:: Document text ::
####

VERSIONED_COMPOSITION Archetype_node_id_valid invariant contains error
Description
Activity
Well we’re caught between two philosophies which both relate to openEHR: a) version control, where rule #1 is thou shalt not touch or rewrite the repo and b) schema migration, which is an ongoing challenge in any persistence system. Now, our ‘schema migrations' are already a step out from the actual DB schema - it’s archetypes. But there is still schema migration that needs to be addressed with the evolution of archetypes over time.
Usually you only break the versioning rule (thou shalt not touch old versions) when you are either doing a complete technological upgrade, as we did from Subversion to Git some years ago, or you are doing built-in tricks which are bullet-proof, like Git’s version compression.
I’m not sure what you meant by ‘history’ but I am sure that there are no good half-baked solutions in this area. We have to make sure every last detail is covered - as you say, links, do we make the migrated form point to pre-migrated form (I would say no; instead provide a tool that can look at a new version and find its antecedent in the old form)… we need a new analysis on this.
We could contemplate this in the short term:
get rid of this invariant rule, and don’t make any requirement for all VERSIONs of a VERSIONED_OBJECT (Composition, Party, …) to use the same archetype at all; we could instead say that it just has to be the same content, i.e. medication list, allergies list, lab result etc, and the system can use whatever archetypes it likes to represent that content, including using new archetypes for new versions.
That’s a bit radical and it means that any smart archetype-based logic can no longer assume an entire version stack is conformant to the same set of archetypes (i.e. including the ones in slots etc) but now, a version stack potentially consists of more than one coherent series of same / compatible archetypes.
We could come up with a theoretical design around this, but I think early involvement of the implementers would be worthwhile, to find out their thoughts, since versioning of both the data and also archetypes is fairly close to the core of most implem software ecosystems.
Ah, yes. Of course, those conversion strategies make sense. I guess what we try to do differently is to keep old versions of the data exactly the same, without conversion, and only converting the most recent version of the data to the new form, preserving all history in the old version.
Converting all versions is possible I guess, and even the old version can be kept as deleted compositions. But then, how to link the new versions to the old ones? Should that use links on the root locatable/composition? or the feeder audit? Something else? Wouldn’t history be better?
I’ll try asking other vendors what they do.
Previous comments don’t mean we should not discuss a better strategy for solving this. I’m happy to look at better designs. We just have to take account of existing systems and find a solution that works in the real world.
I would say that the invariant should be satisfied for the archetype Id down to the major version, i.e. using ‘semantic_id()’ function here or something equivalent. There is more discussion here in the Identification spec.
The specs don’t specify any specific way to deal with breaking changes (i.e. new major version of archetypes) - they just say that when an archetype of new major version number goes in to use, the system has to do either (or maybe both) of two things:
convert data saved with the older major version on the fly (i..e on any retrieval) to the form required by the new major version of that archetype
migrate the older data permanently (i.e. one-off operation) to the new form.
For both of these, some conversion algorithm is needed. This usually involves filling some new field with a synthesised data item that didn’t exist in the old version, but could be anything.
More on version referencing here in the Identification spec.
@Thomas Beale , you mentioned there are ways mentioned in the specification to handle this. We tried to find that, but cannot find them. Could you provide a pointer to where this is defined?
The current spec in combination with adl 2 may not even allow template patch version updates, so following this invariant seems highly impractical at best.
The invariant reads:
Archetype_node_id_valid: for_all v in all_versions | v.archetype_node_id.is_equal (all_versions.first.archetype_node_id)
However, v in all_versions is an instance of the class VERSION. Which does not have an attribute called archetype_node_id.
Is v.data.archetype_node_id intended?

####

:: Material shown ::
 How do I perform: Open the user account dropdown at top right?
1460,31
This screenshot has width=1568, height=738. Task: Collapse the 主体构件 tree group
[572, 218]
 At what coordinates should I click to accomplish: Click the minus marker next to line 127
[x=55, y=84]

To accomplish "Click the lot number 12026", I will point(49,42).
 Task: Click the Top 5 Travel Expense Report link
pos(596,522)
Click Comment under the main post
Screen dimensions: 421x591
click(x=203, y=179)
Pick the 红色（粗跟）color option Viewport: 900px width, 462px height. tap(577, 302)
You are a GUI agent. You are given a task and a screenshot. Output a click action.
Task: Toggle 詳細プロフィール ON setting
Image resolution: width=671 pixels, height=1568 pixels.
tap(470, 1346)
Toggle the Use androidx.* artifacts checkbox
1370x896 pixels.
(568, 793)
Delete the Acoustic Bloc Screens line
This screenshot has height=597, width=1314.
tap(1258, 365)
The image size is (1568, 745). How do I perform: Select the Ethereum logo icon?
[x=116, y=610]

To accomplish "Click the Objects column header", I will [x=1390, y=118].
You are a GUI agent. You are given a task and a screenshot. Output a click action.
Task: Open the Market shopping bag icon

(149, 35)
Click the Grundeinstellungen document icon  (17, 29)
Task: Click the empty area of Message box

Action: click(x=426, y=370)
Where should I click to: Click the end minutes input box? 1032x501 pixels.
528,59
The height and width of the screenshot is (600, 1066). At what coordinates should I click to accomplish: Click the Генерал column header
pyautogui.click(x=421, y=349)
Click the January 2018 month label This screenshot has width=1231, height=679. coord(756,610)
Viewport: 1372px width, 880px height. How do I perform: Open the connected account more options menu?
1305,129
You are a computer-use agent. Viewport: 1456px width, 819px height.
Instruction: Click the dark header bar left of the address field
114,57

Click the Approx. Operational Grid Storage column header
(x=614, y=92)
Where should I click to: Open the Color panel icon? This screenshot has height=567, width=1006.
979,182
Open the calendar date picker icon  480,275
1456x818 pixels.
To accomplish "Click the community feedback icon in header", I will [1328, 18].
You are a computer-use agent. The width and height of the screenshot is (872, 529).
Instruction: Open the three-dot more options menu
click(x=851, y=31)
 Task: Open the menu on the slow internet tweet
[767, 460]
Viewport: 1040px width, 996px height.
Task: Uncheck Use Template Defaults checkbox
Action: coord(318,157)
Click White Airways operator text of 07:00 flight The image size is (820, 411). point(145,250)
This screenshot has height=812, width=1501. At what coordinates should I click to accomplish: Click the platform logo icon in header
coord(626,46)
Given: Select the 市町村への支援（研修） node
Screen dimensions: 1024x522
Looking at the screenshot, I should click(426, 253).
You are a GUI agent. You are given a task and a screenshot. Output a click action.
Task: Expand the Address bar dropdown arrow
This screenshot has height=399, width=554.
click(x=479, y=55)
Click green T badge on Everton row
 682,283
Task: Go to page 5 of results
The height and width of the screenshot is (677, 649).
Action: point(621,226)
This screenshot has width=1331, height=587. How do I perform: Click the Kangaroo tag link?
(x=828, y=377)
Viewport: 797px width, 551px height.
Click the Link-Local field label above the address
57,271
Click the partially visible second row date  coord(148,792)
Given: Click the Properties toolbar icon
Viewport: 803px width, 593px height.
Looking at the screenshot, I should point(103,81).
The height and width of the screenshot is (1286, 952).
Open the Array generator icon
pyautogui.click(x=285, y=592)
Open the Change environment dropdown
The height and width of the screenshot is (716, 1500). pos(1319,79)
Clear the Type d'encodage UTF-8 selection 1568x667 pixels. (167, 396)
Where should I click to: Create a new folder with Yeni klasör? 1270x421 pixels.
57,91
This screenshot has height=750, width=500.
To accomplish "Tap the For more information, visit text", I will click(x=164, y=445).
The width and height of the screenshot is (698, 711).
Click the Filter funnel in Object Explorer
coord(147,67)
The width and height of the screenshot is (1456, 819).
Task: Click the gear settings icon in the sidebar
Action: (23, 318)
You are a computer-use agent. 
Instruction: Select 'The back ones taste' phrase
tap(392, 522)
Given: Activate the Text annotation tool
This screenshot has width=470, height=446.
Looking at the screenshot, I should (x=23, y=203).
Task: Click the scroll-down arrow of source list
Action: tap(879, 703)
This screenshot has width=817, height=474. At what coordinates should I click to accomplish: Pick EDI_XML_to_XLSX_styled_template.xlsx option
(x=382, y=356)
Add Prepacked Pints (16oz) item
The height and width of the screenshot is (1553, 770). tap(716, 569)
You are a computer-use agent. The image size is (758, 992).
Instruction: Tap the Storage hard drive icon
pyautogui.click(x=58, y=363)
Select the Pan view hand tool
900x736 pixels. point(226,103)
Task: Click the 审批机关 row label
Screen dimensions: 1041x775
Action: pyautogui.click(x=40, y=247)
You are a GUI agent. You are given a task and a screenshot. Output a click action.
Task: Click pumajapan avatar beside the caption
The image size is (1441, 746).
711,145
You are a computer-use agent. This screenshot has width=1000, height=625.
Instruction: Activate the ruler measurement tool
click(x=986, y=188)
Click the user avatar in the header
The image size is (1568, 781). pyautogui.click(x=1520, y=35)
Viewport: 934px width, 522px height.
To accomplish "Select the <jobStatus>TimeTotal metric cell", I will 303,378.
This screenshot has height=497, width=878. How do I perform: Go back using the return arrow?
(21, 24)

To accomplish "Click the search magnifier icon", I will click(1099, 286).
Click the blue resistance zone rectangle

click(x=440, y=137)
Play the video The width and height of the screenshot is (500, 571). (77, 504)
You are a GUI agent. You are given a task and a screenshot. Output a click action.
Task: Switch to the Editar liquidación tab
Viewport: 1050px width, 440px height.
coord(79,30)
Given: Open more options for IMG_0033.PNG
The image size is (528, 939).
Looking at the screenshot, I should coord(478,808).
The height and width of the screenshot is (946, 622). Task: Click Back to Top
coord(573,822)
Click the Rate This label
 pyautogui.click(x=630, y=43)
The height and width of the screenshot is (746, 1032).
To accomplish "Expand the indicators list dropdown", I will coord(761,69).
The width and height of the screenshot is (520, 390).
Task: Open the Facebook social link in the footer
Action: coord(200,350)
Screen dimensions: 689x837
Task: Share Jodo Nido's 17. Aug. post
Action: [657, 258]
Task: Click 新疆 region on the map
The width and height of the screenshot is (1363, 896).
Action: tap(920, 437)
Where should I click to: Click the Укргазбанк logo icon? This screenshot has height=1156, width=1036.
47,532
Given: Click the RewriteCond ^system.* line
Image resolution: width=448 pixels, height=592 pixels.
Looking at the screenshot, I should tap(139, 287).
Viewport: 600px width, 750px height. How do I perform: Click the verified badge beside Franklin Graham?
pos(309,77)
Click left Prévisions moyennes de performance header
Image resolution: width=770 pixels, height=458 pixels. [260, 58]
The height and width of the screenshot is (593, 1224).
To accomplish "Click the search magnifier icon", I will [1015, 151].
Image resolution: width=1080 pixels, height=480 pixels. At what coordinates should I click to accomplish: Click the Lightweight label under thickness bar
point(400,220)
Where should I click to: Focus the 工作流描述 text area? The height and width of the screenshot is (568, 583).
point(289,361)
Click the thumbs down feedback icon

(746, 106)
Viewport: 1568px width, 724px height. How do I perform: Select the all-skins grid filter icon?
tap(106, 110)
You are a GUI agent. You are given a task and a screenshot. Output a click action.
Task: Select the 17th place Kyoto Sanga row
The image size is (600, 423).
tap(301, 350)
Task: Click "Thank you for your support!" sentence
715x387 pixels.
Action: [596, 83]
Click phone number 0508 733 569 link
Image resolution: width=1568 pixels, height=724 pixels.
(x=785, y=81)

####

:: Task instructions ::
1) In the thread about the VERSIONED_COMPOSITION invariant, copy the passage from "That’s a bit" to "same / compatible archetypes.", switching "radical" to "drastic".
2) Turn the paragraph of the thread about the VERSIONED_COMPOSITION invariant that begins "Well we’re caught between two philosophies" into a short bulleted list that keeps its main facts.
Nothing in the records matters for this work.

:: Answers by task ::
1)
That’s a bit drastic and it means that any smart archetype-based logic can no longer assume an entire version stack is conformant to the same set of archetypes (i.e. including the ones in slots etc) but now, a version stack potentially consists of more than one coherent series of same / compatible archetypes.

2)
- Two philosophies related to openEHR pull in different directions:
  - Version control, whose first rule is never to touch or rewrite the repository.
  - Schema migration, an ongoing challenge in any persistence system.
- In this setting, "schema migrations" concern archetypes rather than the actual database schema.
- Schema migration still has to be handled as archetypes evolve over time.